There is currently no cure for PCOS, however the following treatments can help manage the symptoms;

  • Surgery - laparoscopic ovarian drilling (LOD) can be a treatment option for fertility problems associated with PCOS.

  • Lifestyle changes - exercising regularly and eating a healthy balanced diet. A normal body mass index (BMI) is between 18.5 and 24.9, BMI is a measurement of your weight in relation to your height, use the BMI calculator to find out whether your BMI is in the healthy range.

  • Medication - contraceptive pills can be used to induce regular periods and clomifene is usually recommended for women with PCOS who are trying to conceive.

2.      Endometriosis


Endometriosis is a condition where the tissue similar to the lining of the womb starts to grow in other parts of the female reproductive system such as the fallopian tubes and ovaries.

Symptoms of endometriosis:

The main symptoms for endometriosis are:

  • Pain during or after sex

  • Lower abdominal pain or pelvic pain – usually worse during your period

  • Severe period pain

  • Difficulty in conceiving

  • Pain when urinating during your period

  • Heavy menstrual bleeding

Cause of endometriosis:

To date, the exact cause of endometriosis is unknown however the following factors have been factors have been suggested;

  • Genetics – endometriosis can run in families

  • Endometrium cells spreading through the body’s lymphatic system or bloodstream

  • Retrograde menstruation – part of the womb lining flows up through the fallopian tubes and embeds itself on other organs such as the pelvis, rather than leaving the body as a period

 Treatment for endometriosis:

There is currently no cure for endometriosis, however the followings treatments can help manage the symptoms;

  • Surgery - removal of patches from the endometriosis tissue or hysterectomy (removal of the womb)

  • Contraceptives or hormone medication - contraceptives such as the combined pill, intrauterine system (IUS) and hormone medication such as gonadotrophin-releasing hormone (GnRH) analogues

  • Painkillers - paracetamol or ibuprofen

3.      Fibroids


Fibroids also known as uterine myomas or leiomyomas are non-cancerous growths that grow in or around the womb and are made up of fibrous tissue and muscle. Fibroids are common in women of the African-Caribbean background, with 1 in 3 women developing them at some point in her life.

Symptoms of fibroids:

A number of women are unaware they have fibroids and sometimes they are discovered during a routine gynaecological exam as fibroids don’t often cause symptoms.

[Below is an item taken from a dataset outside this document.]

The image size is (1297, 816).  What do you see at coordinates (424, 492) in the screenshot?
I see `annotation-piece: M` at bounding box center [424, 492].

Women (1 in 3) with symptoms for fibroids may experience;

  • Lower back pain

  • Pain or discomfort during sex

  • Abdominal pain

  • Heavy or painful menstrual periods

  • Frequent need to urinate

Cause of fibroids:

The cause of fibroids is unknown, however they have been linked to the oestrogen hormone, a female hormone produced by the ovaries. The link with oestrogen is due to fibroids developing during a woman’s reproductive years when the oestrogen levels are high and tend to shrink when oestrogen levels are low, which is usually after menopause.

Treatment of fibroids:

Various treatments for fibroids include;

  • Surgery - hysterectomy (removal of the womb - recommended if you have large fibroids and don’t wish to have kids), myomectomy (removal of fibroids from the wall of your womb - an alternative to hysterectomy if you wish to have kids) may be considered if your symptoms are severe and medication has been ineffective.

  • Medication - oral progestogen, contraceptive pills or tranexamic acid can be used to reduce heavy menstrual periods. Gonadotropin releasing hormone analogues (GnRHas) can be used to help shrink fibroids.

Speak to your doctor or gynaecologist if you have been experiencing any of the symptoms linked with the above conditions and treatment options available for you.